▸ SOURCE PASSAGE:

I’m sorry I wasn’t there for you when you were growing up.  I’m sorry I wasn’t there whilst you were running away to London, pulling knives on each other, screaming at your mum because of all the pain I caused, surviving abusive relationships, taking overdoses, being diagnosed with depression, sleeping around whilst searching for love, hurling china items at dining room walls, breaking bones, breaking hearts, falling in love, falling out of love, watching your husband nearly die …  I’m sorry that the neighbours had to step in and sort things out when your mum couldn’t cope with the emotional outbursts; it should have been me sorting it out.

I’m sorry I missed your graduation ceremonies.  I’m sorry that in pushing you all away I’ve missed out on seeing my grandchildren develop and grow.  I’m sorry that I didn’t love you in the way that I should have loved you.

I’m an idiot.  I put you through hell and then I just gave up on you.  I should have tried harder to stay in contact.  I was your dad, after all.

I’d like to be your dad again.  I’d like that chance.  But I do understand it may not be possible.

Dad x

But it should have been,

Hey Kids,

I’m sorry.

Dad x

Instead you wrote a self-pitying car crash of a message which once again proves that you just don’t ‘get it’.  It’s not all about you.  It’s about all of us.

Sorry – it’s one simple little word and it’s a word you have NEVER said.  You think it doesn’t apply to you, but it does.  Everybody you’ve ever pushed away (your children, your ex-wife, your step-daughter(/s), your sister, your brother, all of us) deserves to hear you say that one simple little word and we all reserve the right to hear it and then walk away.  Because if you haven’t said it yet, you’ll never say it and if you do say it now it’s just an empty, hollow word with no meaning. 

You only have yourself to blame for how the world turned out for you.  You could have righted the wrongs, but you chose not to.  We became who we are because of you and for that we can be thankful.  We are the strong, independent, successful, kind, family-orientated children of a beautifully amazing woman who has more good in her little finger than you can imagine. We value and cherish each other because of what we’ve had to endure as children and young adults.  If you hadn’t have deserted us (which you DID do) we wouldn’t be this close and this in love with each other. 

So perhaps deserting us (which you DID do) was the best thing you ever did.

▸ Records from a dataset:
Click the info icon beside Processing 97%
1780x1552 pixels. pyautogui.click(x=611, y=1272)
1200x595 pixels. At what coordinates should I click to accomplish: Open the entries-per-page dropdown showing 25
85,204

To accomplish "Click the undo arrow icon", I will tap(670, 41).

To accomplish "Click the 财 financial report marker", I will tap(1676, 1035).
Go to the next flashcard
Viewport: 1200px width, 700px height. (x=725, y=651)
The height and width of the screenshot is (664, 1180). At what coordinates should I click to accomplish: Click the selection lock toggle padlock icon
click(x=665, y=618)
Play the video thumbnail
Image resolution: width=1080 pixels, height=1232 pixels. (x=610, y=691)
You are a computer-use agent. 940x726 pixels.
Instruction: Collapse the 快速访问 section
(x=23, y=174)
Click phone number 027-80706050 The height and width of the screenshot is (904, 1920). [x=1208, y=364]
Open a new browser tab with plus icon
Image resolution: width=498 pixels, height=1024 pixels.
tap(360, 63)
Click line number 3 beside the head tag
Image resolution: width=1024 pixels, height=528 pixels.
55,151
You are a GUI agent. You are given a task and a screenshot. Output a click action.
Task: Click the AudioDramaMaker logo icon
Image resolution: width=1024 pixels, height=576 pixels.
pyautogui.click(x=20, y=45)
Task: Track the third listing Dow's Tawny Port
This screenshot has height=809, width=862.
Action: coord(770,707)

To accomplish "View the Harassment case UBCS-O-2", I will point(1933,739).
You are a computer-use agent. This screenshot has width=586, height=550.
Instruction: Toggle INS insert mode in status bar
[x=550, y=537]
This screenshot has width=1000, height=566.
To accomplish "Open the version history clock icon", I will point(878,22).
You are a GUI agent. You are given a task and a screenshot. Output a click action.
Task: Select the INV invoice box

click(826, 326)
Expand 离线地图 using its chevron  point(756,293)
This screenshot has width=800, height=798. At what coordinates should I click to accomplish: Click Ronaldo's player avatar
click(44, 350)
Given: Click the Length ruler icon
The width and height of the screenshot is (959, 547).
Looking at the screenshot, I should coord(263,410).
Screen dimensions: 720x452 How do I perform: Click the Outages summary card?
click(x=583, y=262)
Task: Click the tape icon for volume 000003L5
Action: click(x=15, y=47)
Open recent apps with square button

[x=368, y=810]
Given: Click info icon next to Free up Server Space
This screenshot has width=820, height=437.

▸ ACTIVITY:
Write out the passage on the father's apology word for word, from "But it should" up to and including "with no meaning.". These records were drawn from a separate source.

▸ SOLUTION FOR THIS PROBLEM:
But it should have been,

Hey Kids,

I’m sorry.

Dad x

Instead you wrote a self-pitying car crash of a message which once again proves that you just don’t ‘get it’.  It’s not all about you.  It’s about all of us.

Sorry – it’s one simple little word and it’s a word you have NEVER said.  You think it doesn’t apply to you, but it does.  Everybody you’ve ever pushed away (your children, your ex-wife, your step-daughter(/s), your sister, your brother, all of us) deserves to hear you say that one simple little word and we all reserve the right to hear it and then walk away.  Because if you haven’t said it yet, you’ll never say it and if you do say it now it’s just an empty, hollow word with no meaning.